Pas la même attention dans les écoles “stars”

Avec l’introduction, dans le cadre du Nine Year Schooling, des classes de rattrapage (remedial classes) dès la première année du primaire, la détection des enfants ayant des problèmes d’apprentissage devrait aider à diminuer la problématique de l’illettrisme scolaire. Cependant, cet encadrement est réclamé dans les autres classes. “Nous avons besoin de ‘support teachers’”, explique un enseignant de Grade 6. Faute de soutien, il doit trouver du temps, pendant les heures de classe, pour aider les élèves en difficulté. Il en est de même pour ses collègues, ailleurs, qui font face à la même situation. “Nous devons concevoir nous-mêmes des méthodes de rattrapage”, dit-il. “Je leur apprends les ‘high frequency words’ (ndlr : les mots les plus courants) pour qu’ils se familiarisent avec ces mots”, dit une enseignante de la ZEP. Un de ses pairs, exerçant dans une autre école, explique qu’il a commencé à encadrer ses élèves ayant des lacunes dès le Grade 5, l’an dernier. “De mon côté, nous confie un enseignant qui compte une dizaine d’années de carrière, je les regroupe pendant que les ‘high flyers’ font leur devoirs. Je suis obligé d’appliquer une pédagogie différente pour eux, dans l’espoir qu’ils puissent se débrouiller aux examens et affronter leur première année en secondaire sans se sentir complexés.”

Pour sa part, un enseignant d’une école gouvernementale très convoitée des Plaines-Wilhems reconnaît qu’il lui est difficile de consacrer du temps à deux de ses élèves, “very slow learners.” “Je leur accorde une dizaine de minutes pas plus ! Dans la classe, il y a une trentaine d’enfants qui lisent et écrivent rapidement. Si je prends plus de temps pour les deux autres, j’aurai une classe en ébullition !” dit-il.
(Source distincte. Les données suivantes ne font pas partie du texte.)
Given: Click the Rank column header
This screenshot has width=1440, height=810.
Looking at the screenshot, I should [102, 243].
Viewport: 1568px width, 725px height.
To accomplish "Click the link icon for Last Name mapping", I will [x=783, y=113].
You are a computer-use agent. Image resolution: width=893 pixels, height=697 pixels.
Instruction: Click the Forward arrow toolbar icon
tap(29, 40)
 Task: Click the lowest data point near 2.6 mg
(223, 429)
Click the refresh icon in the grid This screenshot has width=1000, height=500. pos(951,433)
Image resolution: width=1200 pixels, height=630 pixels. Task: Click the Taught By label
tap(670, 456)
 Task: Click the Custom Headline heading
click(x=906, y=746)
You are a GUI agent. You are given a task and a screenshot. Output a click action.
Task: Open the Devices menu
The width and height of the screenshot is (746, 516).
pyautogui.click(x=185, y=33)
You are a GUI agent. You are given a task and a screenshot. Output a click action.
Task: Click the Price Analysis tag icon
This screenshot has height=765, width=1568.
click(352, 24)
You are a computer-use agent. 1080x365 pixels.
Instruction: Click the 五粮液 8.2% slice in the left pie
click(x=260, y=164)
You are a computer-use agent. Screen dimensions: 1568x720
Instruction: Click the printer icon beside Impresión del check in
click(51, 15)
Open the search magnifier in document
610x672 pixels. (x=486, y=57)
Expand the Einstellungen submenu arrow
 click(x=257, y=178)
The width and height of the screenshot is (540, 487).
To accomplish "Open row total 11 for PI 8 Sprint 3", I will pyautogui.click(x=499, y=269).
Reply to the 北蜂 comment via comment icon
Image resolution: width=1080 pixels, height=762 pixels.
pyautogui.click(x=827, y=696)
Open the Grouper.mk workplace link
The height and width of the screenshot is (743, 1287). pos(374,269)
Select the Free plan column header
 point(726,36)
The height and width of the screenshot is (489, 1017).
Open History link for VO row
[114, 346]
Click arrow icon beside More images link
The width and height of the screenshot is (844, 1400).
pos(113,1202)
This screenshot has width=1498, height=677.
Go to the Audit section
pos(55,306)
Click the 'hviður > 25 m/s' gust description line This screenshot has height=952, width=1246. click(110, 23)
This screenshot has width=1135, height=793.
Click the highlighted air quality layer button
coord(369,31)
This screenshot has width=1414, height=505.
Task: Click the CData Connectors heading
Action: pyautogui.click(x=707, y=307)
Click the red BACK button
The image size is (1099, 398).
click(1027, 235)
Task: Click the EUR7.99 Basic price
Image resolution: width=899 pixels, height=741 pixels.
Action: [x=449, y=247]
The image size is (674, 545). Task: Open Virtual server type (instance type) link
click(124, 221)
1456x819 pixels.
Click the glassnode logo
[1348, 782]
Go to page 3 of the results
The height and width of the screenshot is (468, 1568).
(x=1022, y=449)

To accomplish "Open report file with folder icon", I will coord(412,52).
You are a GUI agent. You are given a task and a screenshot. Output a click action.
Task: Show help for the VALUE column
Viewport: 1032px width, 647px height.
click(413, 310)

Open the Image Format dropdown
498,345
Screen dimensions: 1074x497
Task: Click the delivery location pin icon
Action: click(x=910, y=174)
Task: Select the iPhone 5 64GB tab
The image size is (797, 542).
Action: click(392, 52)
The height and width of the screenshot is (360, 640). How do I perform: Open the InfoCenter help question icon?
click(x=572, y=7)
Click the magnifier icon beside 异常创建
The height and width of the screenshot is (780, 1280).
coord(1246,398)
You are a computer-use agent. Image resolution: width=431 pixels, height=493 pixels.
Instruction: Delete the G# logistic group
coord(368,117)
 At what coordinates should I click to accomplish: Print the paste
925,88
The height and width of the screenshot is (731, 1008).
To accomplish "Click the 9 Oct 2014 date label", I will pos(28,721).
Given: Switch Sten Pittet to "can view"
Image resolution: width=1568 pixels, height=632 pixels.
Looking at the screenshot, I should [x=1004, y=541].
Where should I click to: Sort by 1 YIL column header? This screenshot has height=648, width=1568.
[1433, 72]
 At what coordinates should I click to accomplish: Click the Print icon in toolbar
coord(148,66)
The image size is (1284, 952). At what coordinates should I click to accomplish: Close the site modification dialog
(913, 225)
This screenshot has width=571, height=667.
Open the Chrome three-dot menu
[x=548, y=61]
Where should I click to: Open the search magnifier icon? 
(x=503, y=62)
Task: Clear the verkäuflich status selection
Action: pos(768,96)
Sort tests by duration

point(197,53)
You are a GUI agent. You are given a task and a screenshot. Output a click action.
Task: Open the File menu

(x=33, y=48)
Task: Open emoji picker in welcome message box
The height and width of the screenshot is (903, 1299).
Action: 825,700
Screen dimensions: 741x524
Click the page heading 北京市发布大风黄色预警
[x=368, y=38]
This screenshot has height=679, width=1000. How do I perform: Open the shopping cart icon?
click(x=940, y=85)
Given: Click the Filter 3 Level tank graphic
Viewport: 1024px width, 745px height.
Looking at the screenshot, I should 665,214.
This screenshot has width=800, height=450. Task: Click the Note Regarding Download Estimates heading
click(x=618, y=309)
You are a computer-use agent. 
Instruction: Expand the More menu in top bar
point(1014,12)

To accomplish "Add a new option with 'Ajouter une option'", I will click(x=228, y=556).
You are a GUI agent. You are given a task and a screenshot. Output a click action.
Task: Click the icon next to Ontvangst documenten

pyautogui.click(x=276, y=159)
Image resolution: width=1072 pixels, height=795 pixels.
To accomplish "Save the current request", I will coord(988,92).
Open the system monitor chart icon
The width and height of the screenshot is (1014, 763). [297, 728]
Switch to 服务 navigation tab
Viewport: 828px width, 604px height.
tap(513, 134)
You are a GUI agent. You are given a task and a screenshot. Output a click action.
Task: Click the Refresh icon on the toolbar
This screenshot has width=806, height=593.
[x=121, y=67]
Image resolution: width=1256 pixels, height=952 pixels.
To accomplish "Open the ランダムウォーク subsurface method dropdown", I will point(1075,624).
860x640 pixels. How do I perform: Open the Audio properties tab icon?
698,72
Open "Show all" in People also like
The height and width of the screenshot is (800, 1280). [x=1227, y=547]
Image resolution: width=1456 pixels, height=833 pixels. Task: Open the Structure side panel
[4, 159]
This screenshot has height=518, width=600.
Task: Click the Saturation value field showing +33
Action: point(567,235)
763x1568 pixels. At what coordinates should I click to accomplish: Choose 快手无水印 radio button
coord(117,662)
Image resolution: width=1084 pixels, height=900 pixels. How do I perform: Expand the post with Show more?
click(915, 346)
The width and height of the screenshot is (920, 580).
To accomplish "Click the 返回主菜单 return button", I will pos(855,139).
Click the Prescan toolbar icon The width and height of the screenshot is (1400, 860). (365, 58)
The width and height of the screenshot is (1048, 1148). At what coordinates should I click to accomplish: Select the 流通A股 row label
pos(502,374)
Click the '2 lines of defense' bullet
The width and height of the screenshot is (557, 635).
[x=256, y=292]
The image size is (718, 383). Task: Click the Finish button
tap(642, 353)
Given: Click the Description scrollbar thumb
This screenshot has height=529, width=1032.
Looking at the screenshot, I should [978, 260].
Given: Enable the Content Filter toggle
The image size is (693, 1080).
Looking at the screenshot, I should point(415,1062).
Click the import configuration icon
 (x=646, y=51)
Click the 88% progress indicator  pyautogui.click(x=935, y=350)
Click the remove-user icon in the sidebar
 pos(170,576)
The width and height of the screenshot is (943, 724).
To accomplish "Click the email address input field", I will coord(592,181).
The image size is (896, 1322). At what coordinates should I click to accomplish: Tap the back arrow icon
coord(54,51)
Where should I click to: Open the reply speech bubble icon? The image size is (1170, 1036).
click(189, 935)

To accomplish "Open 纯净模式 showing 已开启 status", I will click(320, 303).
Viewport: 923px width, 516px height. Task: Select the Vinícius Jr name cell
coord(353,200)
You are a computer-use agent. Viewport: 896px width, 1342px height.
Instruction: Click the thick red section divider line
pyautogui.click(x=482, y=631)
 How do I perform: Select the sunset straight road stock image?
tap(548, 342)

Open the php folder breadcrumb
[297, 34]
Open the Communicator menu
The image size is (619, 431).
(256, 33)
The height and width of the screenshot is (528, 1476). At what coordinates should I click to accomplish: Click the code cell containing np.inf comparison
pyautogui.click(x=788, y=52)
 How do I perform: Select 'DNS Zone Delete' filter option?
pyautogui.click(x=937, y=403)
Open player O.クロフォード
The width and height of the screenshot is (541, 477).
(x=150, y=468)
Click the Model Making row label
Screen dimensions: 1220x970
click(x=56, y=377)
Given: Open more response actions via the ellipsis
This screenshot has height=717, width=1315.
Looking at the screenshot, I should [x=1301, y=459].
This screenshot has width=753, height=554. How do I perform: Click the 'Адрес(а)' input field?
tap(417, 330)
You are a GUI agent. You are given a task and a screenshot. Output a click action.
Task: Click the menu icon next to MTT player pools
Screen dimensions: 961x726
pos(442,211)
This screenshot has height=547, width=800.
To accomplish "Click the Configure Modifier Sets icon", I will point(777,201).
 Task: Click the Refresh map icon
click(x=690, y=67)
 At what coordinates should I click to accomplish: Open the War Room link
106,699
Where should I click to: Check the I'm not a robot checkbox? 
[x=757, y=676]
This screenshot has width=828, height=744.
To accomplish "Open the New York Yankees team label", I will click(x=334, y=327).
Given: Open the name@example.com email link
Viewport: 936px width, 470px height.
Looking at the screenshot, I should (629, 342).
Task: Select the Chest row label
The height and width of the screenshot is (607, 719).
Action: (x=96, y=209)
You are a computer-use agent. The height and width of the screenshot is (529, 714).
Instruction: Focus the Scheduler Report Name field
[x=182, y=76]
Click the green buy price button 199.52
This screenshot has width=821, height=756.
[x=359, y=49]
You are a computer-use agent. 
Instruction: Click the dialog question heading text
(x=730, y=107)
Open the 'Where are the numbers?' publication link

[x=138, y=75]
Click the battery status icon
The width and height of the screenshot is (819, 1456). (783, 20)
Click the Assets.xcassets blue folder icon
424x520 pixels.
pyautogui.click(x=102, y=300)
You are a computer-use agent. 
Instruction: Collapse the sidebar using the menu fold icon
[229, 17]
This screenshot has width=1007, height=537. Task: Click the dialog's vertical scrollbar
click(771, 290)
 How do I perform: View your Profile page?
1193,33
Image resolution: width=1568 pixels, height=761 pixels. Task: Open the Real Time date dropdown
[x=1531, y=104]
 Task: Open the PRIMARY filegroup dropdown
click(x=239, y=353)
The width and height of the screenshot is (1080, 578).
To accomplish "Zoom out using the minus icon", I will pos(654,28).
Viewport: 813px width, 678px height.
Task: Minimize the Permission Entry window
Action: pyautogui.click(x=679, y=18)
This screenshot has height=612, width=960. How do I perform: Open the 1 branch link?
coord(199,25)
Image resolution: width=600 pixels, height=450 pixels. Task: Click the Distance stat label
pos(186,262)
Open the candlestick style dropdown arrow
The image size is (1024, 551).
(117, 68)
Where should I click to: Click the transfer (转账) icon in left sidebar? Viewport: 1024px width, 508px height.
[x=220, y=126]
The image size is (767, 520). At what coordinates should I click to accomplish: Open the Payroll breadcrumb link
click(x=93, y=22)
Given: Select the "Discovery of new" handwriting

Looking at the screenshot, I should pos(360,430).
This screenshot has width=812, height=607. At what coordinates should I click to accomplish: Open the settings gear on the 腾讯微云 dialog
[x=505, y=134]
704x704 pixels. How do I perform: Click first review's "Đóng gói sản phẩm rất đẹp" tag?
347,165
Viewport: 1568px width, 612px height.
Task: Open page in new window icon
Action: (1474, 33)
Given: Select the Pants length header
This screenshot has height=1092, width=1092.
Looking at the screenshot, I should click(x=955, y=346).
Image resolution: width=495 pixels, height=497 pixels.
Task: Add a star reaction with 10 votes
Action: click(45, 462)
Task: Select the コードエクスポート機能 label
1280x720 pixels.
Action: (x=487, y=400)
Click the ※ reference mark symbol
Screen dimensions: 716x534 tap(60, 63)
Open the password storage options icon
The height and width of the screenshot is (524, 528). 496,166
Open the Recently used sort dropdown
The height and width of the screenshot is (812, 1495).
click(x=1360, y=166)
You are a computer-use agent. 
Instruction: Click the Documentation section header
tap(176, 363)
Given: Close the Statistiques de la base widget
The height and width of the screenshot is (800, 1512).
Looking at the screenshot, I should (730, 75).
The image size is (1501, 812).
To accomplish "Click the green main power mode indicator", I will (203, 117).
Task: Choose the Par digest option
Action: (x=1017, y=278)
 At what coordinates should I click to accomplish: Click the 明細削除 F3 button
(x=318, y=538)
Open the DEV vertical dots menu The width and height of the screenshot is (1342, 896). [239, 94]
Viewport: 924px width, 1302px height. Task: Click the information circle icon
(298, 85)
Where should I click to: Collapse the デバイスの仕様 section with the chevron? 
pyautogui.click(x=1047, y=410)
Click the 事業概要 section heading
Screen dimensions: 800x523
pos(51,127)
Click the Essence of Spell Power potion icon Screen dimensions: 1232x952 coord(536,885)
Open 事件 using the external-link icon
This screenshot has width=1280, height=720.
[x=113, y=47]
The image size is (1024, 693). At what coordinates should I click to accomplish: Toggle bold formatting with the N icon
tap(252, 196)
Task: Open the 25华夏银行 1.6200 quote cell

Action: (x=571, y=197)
Et puis, il y a la pression de la réussite à laquelle cet enseignant est soumis. Il ne peut, laisse-t-il comprendre, se permettre de négliger 30 enfants qui vont contribuer à maintenir le succès et la réputation de l’école.

A deux mois des examens du PSAC, certains enseignants savent qu’il est trop tard pour rattraper les failles d’un système éducatif qui pendant des années a été incapable de prévenir l’illettrisme scolaire. Mais pour certains de ces pédagogues, le plus important est d’avoir réussi à inculquer les bases en lecture, compréhension et écriture à des enfants qui échoueront le PSAC. “Je suis triste et inquiet pour ces enfants lorsqu’ils iront en secondaire. C’est à partir de là, quand ils auront à affronter leur complexe dans un nouvel environnement que tout pourrait aller mal pour eux”, se désole un enseignant.